**Directions**
Transcribe the material below line for line, keeping every character unchanged.

[Records for locating displayed items]
** BEGIN **
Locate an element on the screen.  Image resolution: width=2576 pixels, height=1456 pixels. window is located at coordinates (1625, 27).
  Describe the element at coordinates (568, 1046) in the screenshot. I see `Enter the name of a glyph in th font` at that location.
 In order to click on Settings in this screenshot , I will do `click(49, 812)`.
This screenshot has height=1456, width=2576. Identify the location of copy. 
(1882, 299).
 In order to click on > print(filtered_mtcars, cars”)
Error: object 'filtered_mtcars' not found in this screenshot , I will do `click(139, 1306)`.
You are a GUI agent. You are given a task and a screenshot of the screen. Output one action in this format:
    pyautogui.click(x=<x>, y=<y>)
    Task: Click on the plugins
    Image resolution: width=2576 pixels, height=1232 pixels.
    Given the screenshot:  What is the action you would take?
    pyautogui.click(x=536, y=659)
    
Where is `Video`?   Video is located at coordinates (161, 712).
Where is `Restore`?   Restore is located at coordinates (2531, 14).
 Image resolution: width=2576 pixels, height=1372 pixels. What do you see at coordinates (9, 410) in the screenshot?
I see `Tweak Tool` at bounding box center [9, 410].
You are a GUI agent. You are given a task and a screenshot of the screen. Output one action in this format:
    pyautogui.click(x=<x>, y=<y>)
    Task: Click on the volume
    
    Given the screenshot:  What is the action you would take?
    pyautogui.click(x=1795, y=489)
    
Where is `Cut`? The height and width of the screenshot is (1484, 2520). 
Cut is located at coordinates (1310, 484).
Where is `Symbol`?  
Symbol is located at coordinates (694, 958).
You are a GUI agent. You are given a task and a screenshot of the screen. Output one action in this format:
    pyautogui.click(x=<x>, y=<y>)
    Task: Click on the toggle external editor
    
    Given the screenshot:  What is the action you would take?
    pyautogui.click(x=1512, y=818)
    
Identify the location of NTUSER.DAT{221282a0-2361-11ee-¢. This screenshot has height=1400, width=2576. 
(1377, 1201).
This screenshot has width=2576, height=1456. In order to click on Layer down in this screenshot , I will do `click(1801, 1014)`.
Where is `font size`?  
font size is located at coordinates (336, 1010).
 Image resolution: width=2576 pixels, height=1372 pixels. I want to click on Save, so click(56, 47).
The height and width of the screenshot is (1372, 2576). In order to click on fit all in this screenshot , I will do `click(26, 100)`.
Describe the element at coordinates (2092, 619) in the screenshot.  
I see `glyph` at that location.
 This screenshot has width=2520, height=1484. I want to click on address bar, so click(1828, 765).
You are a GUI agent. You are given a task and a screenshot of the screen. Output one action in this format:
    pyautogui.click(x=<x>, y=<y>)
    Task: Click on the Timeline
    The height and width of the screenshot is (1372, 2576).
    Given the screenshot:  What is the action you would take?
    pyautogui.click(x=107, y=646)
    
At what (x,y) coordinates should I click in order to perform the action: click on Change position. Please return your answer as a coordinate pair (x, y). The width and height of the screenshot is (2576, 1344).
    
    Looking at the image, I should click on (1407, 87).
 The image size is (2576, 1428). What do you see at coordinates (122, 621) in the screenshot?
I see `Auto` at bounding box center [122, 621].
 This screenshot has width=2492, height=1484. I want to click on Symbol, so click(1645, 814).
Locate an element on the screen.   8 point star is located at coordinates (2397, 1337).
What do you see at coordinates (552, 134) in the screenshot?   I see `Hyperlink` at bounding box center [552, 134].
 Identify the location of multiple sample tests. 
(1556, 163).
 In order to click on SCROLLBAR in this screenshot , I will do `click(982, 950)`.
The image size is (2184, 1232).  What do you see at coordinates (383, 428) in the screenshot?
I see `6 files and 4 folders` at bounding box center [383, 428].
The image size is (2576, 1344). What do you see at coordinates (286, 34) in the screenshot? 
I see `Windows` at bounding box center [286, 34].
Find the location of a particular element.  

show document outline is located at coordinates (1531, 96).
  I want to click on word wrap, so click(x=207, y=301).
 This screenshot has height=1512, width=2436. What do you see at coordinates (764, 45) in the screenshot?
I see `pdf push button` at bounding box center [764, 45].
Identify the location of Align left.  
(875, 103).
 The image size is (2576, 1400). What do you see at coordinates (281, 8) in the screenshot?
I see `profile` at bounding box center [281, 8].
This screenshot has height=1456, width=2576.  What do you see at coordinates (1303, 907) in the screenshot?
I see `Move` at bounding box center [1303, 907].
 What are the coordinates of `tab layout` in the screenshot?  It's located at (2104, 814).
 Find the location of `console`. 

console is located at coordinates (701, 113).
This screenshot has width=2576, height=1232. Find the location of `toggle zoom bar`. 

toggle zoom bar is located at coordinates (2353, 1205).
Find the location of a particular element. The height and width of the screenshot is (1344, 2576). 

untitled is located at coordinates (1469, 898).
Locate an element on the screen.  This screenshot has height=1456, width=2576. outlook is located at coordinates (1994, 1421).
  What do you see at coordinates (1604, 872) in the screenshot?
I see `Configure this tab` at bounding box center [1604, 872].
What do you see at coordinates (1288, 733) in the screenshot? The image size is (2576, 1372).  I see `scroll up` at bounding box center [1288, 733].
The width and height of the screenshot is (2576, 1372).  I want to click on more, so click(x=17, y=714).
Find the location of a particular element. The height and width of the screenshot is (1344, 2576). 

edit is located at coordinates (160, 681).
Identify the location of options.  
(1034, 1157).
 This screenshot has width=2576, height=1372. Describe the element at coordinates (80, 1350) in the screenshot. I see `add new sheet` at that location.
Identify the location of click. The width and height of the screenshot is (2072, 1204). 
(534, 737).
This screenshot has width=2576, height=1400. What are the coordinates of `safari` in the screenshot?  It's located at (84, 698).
** END **
**Written answer**
Locate an element on the screen.  Image resolution: width=2576 pixels, height=1456 pixels. window is located at coordinates (1625, 27).
  Describe the element at coordinates (568, 1046) in the screenshot. I see `Enter the name of a glyph in th font` at that location.
 In order to click on Settings in this screenshot , I will do `click(49, 812)`.
This screenshot has height=1456, width=2576. Identify the location of copy. 
(1882, 299).
 In order to click on > print(filtered_mtcars, cars”)
Error: object 'filtered_mtcars' not found in this screenshot , I will do `click(139, 1306)`.
You are a GUI agent. You are given a task and a screenshot of the screen. Output one action in this format:
    pyautogui.click(x=<x>, y=<y>)
    Task: Click on the plugins
    Image resolution: width=2576 pixels, height=1232 pixels.
    Given the screenshot:  What is the action you would take?
    pyautogui.click(x=536, y=659)
    
Where is `Video`?   Video is located at coordinates (161, 712).
Where is `Restore`?   Restore is located at coordinates (2531, 14).
 Image resolution: width=2576 pixels, height=1372 pixels. What do you see at coordinates (9, 410) in the screenshot?
I see `Tweak Tool` at bounding box center [9, 410].
You are a GUI agent. You are given a task and a screenshot of the screen. Output one action in this format:
    pyautogui.click(x=<x>, y=<y>)
    Task: Click on the volume
    
    Given the screenshot:  What is the action you would take?
    pyautogui.click(x=1795, y=489)
    
Where is `Cut`? The height and width of the screenshot is (1484, 2520). 
Cut is located at coordinates (1310, 484).
Where is `Symbol`?  
Symbol is located at coordinates (694, 958).
You are a GUI agent. You are given a task and a screenshot of the screen. Output one action in this format:
    pyautogui.click(x=<x>, y=<y>)
    Task: Click on the toggle external editor
    
    Given the screenshot:  What is the action you would take?
    pyautogui.click(x=1512, y=818)
    
Identify the location of NTUSER.DAT{221282a0-2361-11ee-¢. This screenshot has height=1400, width=2576. 
(1377, 1201).
This screenshot has width=2576, height=1456. In order to click on Layer down in this screenshot , I will do `click(1801, 1014)`.
Where is `font size`?  
font size is located at coordinates (336, 1010).
 Image resolution: width=2576 pixels, height=1372 pixels. I want to click on Save, so click(56, 47).
The height and width of the screenshot is (1372, 2576). In order to click on fit all in this screenshot , I will do `click(26, 100)`.
Describe the element at coordinates (2092, 619) in the screenshot.  
I see `glyph` at that location.
 This screenshot has width=2520, height=1484. I want to click on address bar, so click(1828, 765).
You are a GUI agent. You are given a task and a screenshot of the screen. Output one action in this format:
    pyautogui.click(x=<x>, y=<y>)
    Task: Click on the Timeline
    The height and width of the screenshot is (1372, 2576).
    Given the screenshot:  What is the action you would take?
    pyautogui.click(x=107, y=646)
    
At what (x,y) coordinates should I click in order to perform the action: click on Change position. Please return your answer as a coordinate pair (x, y). The width and height of the screenshot is (2576, 1344).
    
    Looking at the image, I should click on (1407, 87).
 The image size is (2576, 1428). What do you see at coordinates (122, 621) in the screenshot?
I see `Auto` at bounding box center [122, 621].
 This screenshot has width=2492, height=1484. I want to click on Symbol, so click(1645, 814).
Locate an element on the screen.   8 point star is located at coordinates (2397, 1337).
What do you see at coordinates (552, 134) in the screenshot?   I see `Hyperlink` at bounding box center [552, 134].
 Identify the location of multiple sample tests. 
(1556, 163).
 In order to click on SCROLLBAR in this screenshot , I will do `click(982, 950)`.
The image size is (2184, 1232).  What do you see at coordinates (383, 428) in the screenshot?
I see `6 files and 4 folders` at bounding box center [383, 428].
The image size is (2576, 1344). What do you see at coordinates (286, 34) in the screenshot? 
I see `Windows` at bounding box center [286, 34].
Find the location of a particular element.  

show document outline is located at coordinates (1531, 96).
  I want to click on word wrap, so click(x=207, y=301).
 This screenshot has height=1512, width=2436. What do you see at coordinates (764, 45) in the screenshot?
I see `pdf push button` at bounding box center [764, 45].
Identify the location of Align left.  
(875, 103).
 The image size is (2576, 1400). What do you see at coordinates (281, 8) in the screenshot?
I see `profile` at bounding box center [281, 8].
This screenshot has height=1456, width=2576.  What do you see at coordinates (1303, 907) in the screenshot?
I see `Move` at bounding box center [1303, 907].
 What are the coordinates of `tab layout` in the screenshot?  It's located at (2104, 814).
 Find the location of `console`. 

console is located at coordinates (701, 113).
This screenshot has width=2576, height=1232. Find the location of `toggle zoom bar`. 

toggle zoom bar is located at coordinates (2353, 1205).
Find the location of a particular element. The height and width of the screenshot is (1344, 2576). 

untitled is located at coordinates (1469, 898).
Locate an element on the screen.  This screenshot has height=1456, width=2576. outlook is located at coordinates (1994, 1421).
  What do you see at coordinates (1604, 872) in the screenshot?
I see `Configure this tab` at bounding box center [1604, 872].
What do you see at coordinates (1288, 733) in the screenshot? The image size is (2576, 1372).  I see `scroll up` at bounding box center [1288, 733].
The width and height of the screenshot is (2576, 1372).  I want to click on more, so click(x=17, y=714).
Find the location of a particular element. The height and width of the screenshot is (1344, 2576). 

edit is located at coordinates (160, 681).
Identify the location of options.  
(1034, 1157).
 This screenshot has width=2576, height=1372. Describe the element at coordinates (80, 1350) in the screenshot. I see `add new sheet` at that location.
Identify the location of click. The width and height of the screenshot is (2072, 1204). 
(534, 737).
This screenshot has width=2576, height=1400. What are the coordinates of `safari` in the screenshot?  It's located at (84, 698).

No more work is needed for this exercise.